▶ [DATA EXTRACT]:
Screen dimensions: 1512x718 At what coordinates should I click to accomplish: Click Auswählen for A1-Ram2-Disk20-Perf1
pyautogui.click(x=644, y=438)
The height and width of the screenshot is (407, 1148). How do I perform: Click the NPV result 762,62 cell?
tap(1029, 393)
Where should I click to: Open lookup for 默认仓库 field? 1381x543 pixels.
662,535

...

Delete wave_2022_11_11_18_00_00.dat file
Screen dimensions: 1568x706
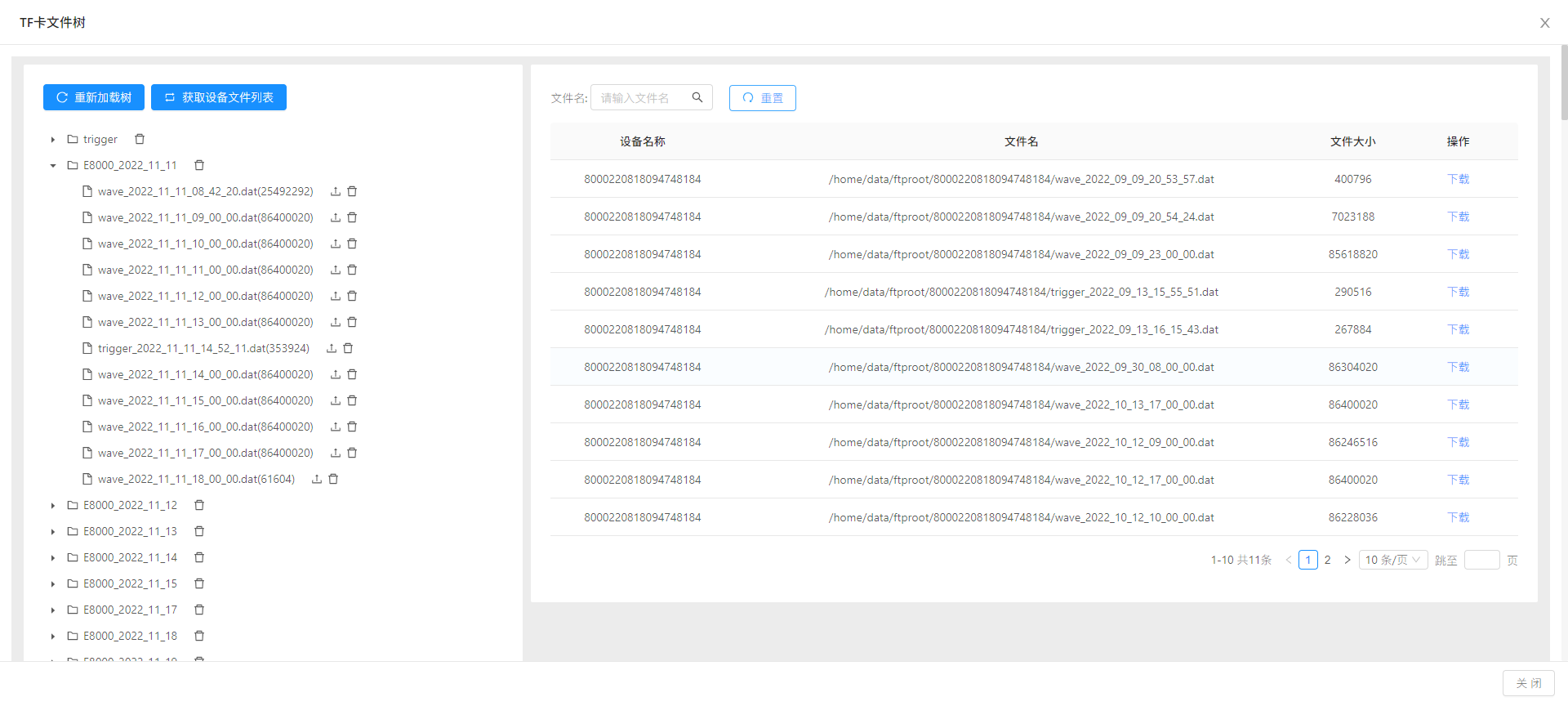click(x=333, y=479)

▶ [THE EXERCISE]:
Recast the records between the lines holding "Delete wave_2022_11_11_18_00_00.dat file" and "click(x=333, y=479)", inclusive, as a two-column CSV headed command and result, with one row per record giving its text and its answer. Put each field in quotation marks, replace line breaks with spaces, and leave out the pictures.

▶ [TASK RESPONSE]:
command,result
"Delete wave_2022_11_11_18_00_00.dat file Screen dimensions: 1568x706","click(x=333, y=479)"